(Saved entries)
/---

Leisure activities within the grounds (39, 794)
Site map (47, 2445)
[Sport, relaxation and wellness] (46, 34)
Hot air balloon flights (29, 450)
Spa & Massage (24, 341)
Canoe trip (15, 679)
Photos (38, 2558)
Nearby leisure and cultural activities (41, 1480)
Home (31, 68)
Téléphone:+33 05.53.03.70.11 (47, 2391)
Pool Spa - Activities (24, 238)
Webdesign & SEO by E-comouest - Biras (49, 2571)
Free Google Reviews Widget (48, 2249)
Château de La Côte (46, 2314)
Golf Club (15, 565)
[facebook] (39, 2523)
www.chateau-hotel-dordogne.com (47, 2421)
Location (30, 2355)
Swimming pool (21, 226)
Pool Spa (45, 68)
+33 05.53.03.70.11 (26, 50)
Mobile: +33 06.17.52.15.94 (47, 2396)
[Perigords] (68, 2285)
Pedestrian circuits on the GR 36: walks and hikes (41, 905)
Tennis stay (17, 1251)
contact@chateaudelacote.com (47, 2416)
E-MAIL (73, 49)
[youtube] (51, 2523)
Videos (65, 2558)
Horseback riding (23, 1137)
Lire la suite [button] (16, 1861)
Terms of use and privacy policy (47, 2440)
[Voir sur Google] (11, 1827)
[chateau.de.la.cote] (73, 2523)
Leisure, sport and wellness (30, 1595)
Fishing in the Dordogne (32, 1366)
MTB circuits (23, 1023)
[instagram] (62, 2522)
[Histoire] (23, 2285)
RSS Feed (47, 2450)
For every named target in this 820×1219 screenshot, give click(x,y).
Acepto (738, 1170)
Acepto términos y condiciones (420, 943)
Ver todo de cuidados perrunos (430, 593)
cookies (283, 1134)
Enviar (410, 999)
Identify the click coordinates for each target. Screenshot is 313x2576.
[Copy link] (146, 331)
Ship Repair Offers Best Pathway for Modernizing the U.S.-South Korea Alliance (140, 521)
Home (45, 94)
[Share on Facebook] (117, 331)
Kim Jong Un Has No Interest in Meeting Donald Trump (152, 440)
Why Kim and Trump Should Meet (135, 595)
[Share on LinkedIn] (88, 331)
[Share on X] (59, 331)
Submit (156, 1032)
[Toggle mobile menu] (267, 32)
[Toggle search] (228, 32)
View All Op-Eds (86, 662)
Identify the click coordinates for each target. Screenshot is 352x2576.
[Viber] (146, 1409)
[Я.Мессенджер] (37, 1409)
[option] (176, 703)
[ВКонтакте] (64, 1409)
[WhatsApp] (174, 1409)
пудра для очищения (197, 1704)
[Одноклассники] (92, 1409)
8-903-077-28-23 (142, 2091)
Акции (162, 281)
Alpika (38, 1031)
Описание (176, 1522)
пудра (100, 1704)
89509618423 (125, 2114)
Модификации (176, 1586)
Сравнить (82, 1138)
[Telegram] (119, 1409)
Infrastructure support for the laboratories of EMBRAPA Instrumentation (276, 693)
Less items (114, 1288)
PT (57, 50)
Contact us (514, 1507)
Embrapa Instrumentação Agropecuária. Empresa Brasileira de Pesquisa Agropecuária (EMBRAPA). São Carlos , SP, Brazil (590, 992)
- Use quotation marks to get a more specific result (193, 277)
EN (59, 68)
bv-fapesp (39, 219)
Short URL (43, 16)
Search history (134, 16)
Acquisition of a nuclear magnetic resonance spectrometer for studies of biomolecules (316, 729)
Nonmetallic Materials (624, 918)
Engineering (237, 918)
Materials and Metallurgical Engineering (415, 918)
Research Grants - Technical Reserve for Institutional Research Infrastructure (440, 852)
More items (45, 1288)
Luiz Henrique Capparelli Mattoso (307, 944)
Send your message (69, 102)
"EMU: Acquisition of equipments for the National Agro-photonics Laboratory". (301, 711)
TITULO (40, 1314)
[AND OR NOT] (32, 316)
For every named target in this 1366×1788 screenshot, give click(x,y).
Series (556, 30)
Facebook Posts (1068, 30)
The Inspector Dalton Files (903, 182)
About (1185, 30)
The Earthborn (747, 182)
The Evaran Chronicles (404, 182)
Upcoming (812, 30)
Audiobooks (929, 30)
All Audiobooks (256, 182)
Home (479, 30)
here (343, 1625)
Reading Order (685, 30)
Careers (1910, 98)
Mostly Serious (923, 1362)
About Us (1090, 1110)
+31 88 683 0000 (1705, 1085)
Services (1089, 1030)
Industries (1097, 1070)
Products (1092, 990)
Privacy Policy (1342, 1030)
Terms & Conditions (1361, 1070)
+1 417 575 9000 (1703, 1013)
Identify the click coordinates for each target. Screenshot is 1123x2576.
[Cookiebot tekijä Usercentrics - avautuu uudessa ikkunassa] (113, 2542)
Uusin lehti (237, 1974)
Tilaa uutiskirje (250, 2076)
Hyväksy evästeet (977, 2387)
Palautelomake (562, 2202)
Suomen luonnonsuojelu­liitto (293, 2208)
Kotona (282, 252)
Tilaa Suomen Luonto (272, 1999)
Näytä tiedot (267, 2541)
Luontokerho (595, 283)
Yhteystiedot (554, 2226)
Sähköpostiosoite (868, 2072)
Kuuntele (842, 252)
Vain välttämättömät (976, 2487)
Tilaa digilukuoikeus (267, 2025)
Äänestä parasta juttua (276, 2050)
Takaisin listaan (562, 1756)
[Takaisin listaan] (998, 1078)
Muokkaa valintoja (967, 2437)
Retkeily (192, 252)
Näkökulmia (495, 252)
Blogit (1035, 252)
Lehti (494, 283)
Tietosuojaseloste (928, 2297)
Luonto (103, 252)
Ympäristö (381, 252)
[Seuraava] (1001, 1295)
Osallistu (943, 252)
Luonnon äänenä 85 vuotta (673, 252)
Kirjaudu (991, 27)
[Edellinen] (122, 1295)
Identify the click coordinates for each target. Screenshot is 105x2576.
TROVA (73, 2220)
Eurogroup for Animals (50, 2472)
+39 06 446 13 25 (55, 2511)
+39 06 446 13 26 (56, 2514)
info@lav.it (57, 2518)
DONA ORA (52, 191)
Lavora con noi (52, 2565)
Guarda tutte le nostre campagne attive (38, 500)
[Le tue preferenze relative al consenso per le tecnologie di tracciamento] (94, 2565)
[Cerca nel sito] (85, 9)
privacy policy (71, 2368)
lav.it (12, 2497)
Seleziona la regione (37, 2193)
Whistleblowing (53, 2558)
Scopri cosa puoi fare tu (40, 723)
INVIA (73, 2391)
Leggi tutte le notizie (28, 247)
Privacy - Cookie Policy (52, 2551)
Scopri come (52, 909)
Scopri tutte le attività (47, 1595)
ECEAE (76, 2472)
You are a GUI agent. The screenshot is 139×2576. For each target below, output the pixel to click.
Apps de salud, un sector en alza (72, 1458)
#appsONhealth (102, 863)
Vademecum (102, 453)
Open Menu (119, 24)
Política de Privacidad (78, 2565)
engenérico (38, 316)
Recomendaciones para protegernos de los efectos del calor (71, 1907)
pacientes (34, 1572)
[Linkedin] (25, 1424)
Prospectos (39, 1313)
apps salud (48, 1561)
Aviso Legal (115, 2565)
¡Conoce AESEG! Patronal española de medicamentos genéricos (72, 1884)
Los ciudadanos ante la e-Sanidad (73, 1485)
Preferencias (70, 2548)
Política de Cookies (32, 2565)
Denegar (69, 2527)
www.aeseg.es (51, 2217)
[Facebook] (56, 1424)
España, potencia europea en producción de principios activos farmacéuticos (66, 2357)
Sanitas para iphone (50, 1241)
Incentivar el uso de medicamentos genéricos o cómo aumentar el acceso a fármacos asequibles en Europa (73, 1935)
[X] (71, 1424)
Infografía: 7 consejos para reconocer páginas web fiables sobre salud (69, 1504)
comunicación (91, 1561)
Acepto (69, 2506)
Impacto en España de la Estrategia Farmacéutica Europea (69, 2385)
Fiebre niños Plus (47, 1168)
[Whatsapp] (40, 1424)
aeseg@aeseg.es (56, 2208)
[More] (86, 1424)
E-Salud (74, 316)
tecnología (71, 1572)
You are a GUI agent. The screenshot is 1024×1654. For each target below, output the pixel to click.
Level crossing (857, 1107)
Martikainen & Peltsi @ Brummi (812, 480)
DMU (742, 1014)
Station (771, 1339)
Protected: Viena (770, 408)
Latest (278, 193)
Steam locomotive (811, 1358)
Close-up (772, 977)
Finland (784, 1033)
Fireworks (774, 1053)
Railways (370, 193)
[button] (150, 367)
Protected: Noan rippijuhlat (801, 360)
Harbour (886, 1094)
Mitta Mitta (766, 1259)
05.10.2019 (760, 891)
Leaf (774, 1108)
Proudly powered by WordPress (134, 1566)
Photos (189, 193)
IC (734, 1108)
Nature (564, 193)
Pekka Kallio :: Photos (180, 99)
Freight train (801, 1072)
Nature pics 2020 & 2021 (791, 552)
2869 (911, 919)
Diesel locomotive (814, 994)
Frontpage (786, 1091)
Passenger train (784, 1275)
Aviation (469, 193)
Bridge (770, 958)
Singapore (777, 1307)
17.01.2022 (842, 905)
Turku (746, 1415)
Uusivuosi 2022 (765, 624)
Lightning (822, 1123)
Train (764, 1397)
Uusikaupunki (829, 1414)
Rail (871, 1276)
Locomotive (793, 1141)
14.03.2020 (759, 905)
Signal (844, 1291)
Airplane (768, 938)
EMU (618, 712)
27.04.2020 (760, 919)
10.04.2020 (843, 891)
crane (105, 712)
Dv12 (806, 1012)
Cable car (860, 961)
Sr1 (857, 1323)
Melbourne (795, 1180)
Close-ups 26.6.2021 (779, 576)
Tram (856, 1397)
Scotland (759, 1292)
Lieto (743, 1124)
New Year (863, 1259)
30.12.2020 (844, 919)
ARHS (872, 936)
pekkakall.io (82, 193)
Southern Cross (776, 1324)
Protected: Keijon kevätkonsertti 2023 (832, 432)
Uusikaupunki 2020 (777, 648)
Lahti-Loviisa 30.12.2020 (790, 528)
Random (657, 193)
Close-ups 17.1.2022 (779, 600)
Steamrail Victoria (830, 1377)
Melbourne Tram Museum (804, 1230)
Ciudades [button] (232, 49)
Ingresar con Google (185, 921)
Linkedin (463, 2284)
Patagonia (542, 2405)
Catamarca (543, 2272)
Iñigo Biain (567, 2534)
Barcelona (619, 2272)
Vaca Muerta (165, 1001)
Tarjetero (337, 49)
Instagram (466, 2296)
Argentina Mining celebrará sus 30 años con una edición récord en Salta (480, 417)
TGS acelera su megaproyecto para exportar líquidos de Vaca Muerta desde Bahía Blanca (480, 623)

\---

* **Exercise**:
Beginning at the line with "Series (556, 30)" and ending at the line with "Yhteystiedot (554, 2226)", reproduce each line of the data above exactly, and add no other lines.

* **Written answer**:
Series (556, 30)
Facebook Posts (1068, 30)
The Inspector Dalton Files (903, 182)
About (1185, 30)
The Earthborn (747, 182)
The Evaran Chronicles (404, 182)
Upcoming (812, 30)
Audiobooks (929, 30)
All Audiobooks (256, 182)
Home (479, 30)
here (343, 1625)
Reading Order (685, 30)
Careers (1910, 98)
Mostly Serious (923, 1362)
About Us (1090, 1110)
+31 88 683 0000 (1705, 1085)
Services (1089, 1030)
Industries (1097, 1070)
Products (1092, 990)
Privacy Policy (1342, 1030)
Terms & Conditions (1361, 1070)
+1 417 575 9000 (1703, 1013)
Identify the click coordinates for each target. Screenshot is 1123x2576.
[Cookiebot tekijä Usercentrics - avautuu uudessa ikkunassa] (113, 2542)
Uusin lehti (237, 1974)
Tilaa uutiskirje (250, 2076)
Hyväksy evästeet (977, 2387)
Palautelomake (562, 2202)
Suomen luonnonsuojelu­liitto (293, 2208)
Kotona (282, 252)
Tilaa Suomen Luonto (272, 1999)
Näytä tiedot (267, 2541)
Luontokerho (595, 283)
Yhteystiedot (554, 2226)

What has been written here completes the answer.